What you are asked to do - What you return must be the lines of the data that hold the word "Explorer".

[Data for this exercise]

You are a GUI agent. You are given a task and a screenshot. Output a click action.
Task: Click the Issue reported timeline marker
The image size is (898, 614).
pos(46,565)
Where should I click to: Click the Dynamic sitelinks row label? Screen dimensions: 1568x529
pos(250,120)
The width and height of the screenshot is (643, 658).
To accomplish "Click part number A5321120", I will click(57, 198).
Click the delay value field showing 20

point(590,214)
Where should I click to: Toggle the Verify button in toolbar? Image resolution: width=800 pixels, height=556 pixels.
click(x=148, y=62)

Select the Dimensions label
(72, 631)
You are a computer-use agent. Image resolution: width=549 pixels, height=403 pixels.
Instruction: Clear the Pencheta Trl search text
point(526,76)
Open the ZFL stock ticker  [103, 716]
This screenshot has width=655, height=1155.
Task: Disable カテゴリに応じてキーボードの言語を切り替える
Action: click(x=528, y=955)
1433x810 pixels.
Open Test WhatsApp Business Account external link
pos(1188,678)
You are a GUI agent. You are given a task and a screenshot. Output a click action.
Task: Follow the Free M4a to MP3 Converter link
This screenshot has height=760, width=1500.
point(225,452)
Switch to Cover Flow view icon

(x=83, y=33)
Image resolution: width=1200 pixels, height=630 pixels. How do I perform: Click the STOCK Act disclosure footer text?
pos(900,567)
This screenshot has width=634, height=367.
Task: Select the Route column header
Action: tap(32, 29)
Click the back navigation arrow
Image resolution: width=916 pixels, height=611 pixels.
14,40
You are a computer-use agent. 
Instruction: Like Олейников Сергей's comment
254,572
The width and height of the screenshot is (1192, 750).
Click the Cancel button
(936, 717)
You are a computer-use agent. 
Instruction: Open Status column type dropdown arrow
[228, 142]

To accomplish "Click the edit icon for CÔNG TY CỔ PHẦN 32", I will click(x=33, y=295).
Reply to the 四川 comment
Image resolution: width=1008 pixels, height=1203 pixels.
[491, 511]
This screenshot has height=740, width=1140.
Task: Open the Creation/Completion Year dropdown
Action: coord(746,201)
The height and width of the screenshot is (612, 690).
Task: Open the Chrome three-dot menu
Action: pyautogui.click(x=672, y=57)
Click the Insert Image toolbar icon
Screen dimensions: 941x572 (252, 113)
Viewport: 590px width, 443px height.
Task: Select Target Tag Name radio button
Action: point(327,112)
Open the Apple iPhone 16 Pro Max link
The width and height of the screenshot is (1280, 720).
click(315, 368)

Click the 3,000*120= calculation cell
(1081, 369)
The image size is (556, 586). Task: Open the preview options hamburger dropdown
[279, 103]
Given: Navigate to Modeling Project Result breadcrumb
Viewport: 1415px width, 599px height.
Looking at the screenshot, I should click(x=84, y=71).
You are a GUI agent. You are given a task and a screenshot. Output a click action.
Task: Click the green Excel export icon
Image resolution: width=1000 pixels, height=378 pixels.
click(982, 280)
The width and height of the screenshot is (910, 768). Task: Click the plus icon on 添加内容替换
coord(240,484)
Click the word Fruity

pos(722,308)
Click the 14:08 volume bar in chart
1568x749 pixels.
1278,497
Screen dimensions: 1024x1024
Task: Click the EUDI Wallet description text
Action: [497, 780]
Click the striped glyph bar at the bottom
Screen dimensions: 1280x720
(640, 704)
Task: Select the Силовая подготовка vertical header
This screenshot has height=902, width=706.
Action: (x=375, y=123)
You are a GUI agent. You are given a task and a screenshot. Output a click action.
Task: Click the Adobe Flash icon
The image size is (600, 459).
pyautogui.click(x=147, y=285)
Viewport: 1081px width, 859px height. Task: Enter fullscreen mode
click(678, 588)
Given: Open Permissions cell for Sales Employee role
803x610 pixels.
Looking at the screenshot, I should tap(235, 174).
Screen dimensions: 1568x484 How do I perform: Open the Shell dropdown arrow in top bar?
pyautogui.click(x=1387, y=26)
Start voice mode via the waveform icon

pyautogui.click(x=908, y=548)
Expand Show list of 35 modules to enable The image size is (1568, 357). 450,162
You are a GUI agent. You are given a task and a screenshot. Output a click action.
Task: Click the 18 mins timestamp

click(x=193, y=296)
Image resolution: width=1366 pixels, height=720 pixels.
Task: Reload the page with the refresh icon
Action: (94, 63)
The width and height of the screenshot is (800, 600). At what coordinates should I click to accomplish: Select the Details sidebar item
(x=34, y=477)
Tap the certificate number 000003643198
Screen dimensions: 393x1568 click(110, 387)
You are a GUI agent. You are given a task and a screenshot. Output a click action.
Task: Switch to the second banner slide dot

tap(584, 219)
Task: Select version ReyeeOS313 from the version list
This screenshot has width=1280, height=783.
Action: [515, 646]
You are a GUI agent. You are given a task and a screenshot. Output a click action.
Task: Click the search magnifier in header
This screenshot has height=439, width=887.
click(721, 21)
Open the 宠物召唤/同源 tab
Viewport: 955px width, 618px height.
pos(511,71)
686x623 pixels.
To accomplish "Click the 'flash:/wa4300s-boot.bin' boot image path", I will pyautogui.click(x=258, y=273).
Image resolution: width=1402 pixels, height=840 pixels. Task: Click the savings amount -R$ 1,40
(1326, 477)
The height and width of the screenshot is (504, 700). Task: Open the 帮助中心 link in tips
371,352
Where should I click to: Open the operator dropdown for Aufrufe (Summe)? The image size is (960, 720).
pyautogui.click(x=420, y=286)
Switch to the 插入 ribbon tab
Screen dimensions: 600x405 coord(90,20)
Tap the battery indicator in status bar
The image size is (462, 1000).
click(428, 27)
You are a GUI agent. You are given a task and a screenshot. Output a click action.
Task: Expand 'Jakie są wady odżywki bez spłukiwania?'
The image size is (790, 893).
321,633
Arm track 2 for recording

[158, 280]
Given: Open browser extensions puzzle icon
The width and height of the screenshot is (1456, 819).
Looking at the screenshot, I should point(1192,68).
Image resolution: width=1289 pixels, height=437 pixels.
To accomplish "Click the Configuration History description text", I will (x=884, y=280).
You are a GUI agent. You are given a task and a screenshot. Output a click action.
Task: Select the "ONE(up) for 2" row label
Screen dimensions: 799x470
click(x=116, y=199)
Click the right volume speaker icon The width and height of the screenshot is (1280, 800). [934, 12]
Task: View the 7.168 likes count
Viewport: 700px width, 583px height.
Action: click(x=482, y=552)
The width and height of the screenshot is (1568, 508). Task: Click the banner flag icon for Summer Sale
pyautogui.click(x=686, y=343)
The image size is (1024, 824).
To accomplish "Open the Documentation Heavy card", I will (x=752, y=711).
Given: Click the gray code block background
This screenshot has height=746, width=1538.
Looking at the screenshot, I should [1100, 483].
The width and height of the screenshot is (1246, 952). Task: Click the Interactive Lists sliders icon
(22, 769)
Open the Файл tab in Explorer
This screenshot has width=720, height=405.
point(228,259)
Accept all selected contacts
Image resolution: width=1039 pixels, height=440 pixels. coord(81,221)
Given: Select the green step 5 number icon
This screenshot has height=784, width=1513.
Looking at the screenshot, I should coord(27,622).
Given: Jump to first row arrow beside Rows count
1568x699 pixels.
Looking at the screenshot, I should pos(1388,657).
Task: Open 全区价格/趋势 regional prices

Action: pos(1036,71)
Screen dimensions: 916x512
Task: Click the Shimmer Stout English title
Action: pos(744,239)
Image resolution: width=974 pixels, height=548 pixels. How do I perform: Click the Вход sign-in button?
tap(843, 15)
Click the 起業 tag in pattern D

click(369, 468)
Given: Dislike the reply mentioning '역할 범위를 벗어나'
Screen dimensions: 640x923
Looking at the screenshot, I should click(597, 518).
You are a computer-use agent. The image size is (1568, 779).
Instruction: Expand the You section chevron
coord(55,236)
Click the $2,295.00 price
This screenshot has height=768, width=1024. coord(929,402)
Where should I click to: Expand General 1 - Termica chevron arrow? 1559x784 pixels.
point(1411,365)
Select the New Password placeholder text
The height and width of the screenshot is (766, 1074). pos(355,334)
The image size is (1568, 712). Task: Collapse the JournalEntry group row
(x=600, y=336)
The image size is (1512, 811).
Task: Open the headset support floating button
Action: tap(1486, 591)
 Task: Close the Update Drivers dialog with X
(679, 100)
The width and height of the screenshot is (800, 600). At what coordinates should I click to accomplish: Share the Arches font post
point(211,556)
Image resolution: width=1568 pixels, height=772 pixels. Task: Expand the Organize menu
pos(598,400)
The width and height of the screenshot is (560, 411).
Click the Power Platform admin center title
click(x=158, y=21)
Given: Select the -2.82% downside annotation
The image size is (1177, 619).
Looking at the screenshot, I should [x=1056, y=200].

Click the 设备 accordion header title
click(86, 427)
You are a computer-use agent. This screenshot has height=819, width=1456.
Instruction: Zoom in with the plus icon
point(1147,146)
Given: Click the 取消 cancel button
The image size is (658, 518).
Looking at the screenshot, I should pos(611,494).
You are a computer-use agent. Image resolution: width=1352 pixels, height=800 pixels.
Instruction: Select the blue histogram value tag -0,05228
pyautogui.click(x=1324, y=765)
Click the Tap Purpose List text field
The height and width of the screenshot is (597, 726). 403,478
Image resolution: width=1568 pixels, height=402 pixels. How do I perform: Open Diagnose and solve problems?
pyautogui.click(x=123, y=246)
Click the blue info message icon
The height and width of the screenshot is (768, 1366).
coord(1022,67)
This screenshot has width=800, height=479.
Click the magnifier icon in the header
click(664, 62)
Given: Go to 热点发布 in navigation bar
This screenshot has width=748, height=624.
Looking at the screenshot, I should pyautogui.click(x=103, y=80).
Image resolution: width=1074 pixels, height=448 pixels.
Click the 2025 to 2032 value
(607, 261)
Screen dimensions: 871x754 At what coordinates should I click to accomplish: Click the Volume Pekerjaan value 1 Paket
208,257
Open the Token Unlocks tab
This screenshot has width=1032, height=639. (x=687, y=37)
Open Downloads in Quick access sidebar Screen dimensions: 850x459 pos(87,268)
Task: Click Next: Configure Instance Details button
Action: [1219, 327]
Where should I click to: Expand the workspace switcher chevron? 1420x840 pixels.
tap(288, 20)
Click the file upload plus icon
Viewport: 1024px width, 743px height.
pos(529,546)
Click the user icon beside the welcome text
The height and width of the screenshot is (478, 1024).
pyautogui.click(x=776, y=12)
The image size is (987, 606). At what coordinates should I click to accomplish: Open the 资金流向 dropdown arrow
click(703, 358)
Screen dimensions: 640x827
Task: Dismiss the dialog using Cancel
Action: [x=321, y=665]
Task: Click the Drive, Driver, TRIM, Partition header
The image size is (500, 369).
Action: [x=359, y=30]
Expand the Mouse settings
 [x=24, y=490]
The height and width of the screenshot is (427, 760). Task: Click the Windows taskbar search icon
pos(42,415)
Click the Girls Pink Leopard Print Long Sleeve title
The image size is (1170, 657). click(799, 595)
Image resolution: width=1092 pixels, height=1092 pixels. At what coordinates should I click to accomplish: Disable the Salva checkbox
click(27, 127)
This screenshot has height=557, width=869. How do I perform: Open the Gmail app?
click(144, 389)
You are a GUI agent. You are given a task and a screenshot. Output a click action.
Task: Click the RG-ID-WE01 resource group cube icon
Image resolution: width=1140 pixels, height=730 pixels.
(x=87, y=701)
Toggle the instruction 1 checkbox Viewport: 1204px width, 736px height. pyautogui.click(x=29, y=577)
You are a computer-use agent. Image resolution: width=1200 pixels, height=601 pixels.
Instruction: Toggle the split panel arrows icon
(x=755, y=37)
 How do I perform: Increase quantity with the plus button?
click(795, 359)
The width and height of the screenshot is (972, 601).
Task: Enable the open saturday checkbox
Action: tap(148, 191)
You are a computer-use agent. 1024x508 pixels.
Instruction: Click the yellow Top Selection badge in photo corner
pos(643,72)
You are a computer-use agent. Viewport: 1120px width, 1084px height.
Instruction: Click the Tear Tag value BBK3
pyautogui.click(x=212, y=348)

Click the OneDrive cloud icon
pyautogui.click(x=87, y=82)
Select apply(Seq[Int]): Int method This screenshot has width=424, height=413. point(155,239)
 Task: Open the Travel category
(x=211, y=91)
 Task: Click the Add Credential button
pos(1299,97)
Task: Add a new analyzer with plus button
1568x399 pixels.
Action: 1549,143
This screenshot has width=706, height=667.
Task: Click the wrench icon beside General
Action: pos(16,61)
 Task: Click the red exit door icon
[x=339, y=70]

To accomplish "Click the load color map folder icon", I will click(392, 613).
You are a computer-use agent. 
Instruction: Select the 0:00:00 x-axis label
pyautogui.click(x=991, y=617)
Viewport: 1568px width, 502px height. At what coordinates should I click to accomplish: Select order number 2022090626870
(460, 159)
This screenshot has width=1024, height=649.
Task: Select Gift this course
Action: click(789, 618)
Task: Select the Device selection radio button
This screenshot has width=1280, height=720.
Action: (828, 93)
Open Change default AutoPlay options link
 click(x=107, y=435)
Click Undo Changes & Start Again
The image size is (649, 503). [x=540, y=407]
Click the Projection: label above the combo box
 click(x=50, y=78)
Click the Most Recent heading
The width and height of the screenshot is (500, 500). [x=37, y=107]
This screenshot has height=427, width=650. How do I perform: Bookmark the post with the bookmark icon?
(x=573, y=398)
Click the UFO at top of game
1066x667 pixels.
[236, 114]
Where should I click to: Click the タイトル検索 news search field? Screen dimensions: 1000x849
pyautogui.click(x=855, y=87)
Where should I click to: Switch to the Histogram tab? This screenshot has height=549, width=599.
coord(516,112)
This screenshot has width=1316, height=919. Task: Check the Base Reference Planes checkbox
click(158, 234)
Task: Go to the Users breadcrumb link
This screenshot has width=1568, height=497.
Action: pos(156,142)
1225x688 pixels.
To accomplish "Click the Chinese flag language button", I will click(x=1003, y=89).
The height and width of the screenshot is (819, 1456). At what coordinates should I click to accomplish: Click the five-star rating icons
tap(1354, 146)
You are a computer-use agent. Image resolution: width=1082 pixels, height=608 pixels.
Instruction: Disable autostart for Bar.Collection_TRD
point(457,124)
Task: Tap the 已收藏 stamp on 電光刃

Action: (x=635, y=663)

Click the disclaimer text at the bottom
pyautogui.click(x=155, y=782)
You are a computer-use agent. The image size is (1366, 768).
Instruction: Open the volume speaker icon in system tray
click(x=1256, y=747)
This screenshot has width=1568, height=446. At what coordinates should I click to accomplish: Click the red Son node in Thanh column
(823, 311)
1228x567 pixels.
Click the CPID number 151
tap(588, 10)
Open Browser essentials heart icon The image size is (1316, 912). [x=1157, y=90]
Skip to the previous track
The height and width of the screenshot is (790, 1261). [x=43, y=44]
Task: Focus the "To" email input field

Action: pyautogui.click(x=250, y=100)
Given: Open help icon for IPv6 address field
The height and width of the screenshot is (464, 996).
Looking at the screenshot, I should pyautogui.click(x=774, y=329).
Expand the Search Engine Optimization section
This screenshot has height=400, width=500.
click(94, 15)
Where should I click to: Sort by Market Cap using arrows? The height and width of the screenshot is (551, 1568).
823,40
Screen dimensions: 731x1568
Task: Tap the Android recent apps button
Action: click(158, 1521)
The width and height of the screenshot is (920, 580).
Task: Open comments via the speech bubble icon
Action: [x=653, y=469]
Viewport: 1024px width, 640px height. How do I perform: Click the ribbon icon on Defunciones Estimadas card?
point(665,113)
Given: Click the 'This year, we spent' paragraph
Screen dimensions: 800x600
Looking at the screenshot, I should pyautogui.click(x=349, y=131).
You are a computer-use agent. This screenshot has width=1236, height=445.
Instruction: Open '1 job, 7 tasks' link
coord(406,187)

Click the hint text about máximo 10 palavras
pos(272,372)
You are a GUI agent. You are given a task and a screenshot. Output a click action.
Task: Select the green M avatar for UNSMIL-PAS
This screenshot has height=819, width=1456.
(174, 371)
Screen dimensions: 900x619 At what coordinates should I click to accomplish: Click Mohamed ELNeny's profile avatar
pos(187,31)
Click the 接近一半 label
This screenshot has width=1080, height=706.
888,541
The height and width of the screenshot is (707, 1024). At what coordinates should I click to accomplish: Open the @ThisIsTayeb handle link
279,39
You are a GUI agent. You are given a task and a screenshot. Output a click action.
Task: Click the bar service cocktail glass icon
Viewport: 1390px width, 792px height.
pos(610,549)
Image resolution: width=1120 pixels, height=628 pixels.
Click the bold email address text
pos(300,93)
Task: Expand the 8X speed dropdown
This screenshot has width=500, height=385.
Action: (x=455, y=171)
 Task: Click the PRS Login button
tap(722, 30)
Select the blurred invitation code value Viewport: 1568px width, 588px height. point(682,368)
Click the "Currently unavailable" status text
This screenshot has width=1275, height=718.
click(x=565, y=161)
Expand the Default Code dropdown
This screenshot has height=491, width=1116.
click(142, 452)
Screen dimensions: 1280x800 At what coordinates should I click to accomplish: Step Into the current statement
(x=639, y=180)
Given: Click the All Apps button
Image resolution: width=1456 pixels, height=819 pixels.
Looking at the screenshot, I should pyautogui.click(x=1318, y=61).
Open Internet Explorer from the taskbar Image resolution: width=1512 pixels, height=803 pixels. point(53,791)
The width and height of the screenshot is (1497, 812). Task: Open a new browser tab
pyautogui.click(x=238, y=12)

[/Data for this exercise]

Written response -
Open the Файл tab in Explorer
Open Internet Explorer from the taskbar Image resolution: width=1512 pixels, height=803 pixels. point(53,791)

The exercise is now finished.